In the gospel reading,
Peter’s question to Jesus (“How many times must I forgive, seven
times?”) sprang from a heart that was willing to go well beyond the
demands of strict justice. Peter must have thought he was being very
generous - going overboard even - in his willingness to forgive a person
as many as seven times (a number in Scripture that suggests infinity).
But that wasn’t generous enough for Jesus. Jesus raised the ante, as he
so often does. He challenged Peter to go beyond generosity – even to go
beyond common sense. He challenged him to go to the place where only
faith can go. In saying to Peter, “not seven times but seventy-seven
times,” Jesus was telling him that there is simply no limit to how many
times a person is to forgive.
But it’s
interesting to note that the parable Jesus tells to illustrate this
point focuses less on how many times we are to forgive than on what it
is we are to forgive. And that’s where things get interesting. And
challenging.
The ungrateful,
unforgiving servant of the parable was forgiven “a huge amount” of
money: ‘ten thousand talents,’ as one translation has it (in other
words, an astronomical sum). And Jesus says that if God places no limits
on the divine forgiveness, we can’t place limits on ours. And if we do
place limits on what we’re willing to forgive, there will be limits
placed on what God will forgive us. A sobering thought. Right?
Now, let me take
this out of the realm of theory into a real-life story - to the moving
story of Corrie Ten Boom, the Dutch woman who, along with her sister,
was arrested by the Nazis for harboring Jewish people, and who managed
to survive the horrors of the Ravensbruck concentration camp. She later
told her story in a book entitled The Hiding Place, which some of you
have most likely read. The book gave her instant celebrity status and
put her on the lecture circuit.
One day, while
speaking in a church in Munich, Ms. Ten Boom’s saw across the room a
balding, heavyset man. The moment she saw him, she flashed back to a
guard at Ravensbruck in a blue uniform and a visored cap with a skull
and crossbones. He had inflicted unspeakable cruelty and brutality on
her and her sister – and countless others - in the death camp.
She somehow managed to
get through her speech - which happened to be about forgiveness - and
then, the man came up to her and told her how reassured he was to hear
her say that if we ask God’s forgiveness, God casts our sins to the
bottom of the sea. Then he told her how he had come to embrace the
Christian faith and how he knew that God had forgiven him.

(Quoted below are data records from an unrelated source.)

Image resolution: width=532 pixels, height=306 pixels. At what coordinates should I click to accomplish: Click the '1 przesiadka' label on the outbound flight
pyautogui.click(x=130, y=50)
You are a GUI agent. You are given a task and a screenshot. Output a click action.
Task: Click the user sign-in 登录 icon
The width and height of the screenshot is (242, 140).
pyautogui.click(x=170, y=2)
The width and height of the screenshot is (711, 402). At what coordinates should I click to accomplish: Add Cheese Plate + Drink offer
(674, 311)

He then put
out his hand, looked her squarely in the eye and asked, “will you
forgive me?"
She stood there, frozen,
telling herself she could not. Her sister and countless others had died
in that evil place. The man stood there, his hand held out as she
wrestled with the hardest thing she had ever been asked to do. But she
knew she had no choice, she knew that every time she prayed the Lord’s
Prayer she told God to forgive her only if she forgave. Still, she stood
there, coldness clutching her heart until, with a sheer act of the will,
she said to God, “I can offer my hand but You must supply the feeling.”

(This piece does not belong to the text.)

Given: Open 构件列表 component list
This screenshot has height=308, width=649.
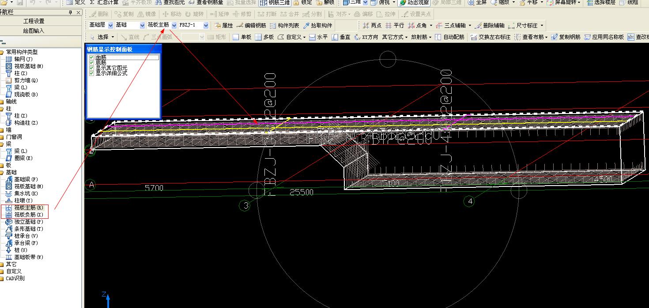Looking at the screenshot, I should coord(284,26).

Then, woodenly, mechanically, she extended her hand to the man, and as
she did, she could feel a warm current racing down her arm and into
their joined hands. The healing warmth flooded her whole being and she
cried out, “I forgive you, brother, with my whole heart.” Later,
reflecting on that moment, she said, “Never have I known God's love so
intensely as I did then.”
My friends, to
follow Jesus Christ is to forgive. Pure and simple. Seventy-seven times.

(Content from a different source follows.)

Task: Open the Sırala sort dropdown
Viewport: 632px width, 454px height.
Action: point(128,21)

No limits, whatever. And there is nothing, absolutely nothing, that we
are to refuse to forgive. And, no doubt, there will be times when,
because of the greatness of the offense, we will freeze like Corrie Ten
Boom did, times when only with the greatest effort imaginable will we be
able to extend our hand. That’s when the grace of God - which is more
powerful by far than even the greatest human hurt – the grace of God
makes possible what is humanly impossible.
My friends, the
grace that flows to us in the Eucharist which we are about to receive
makes possible what is humanly impossible.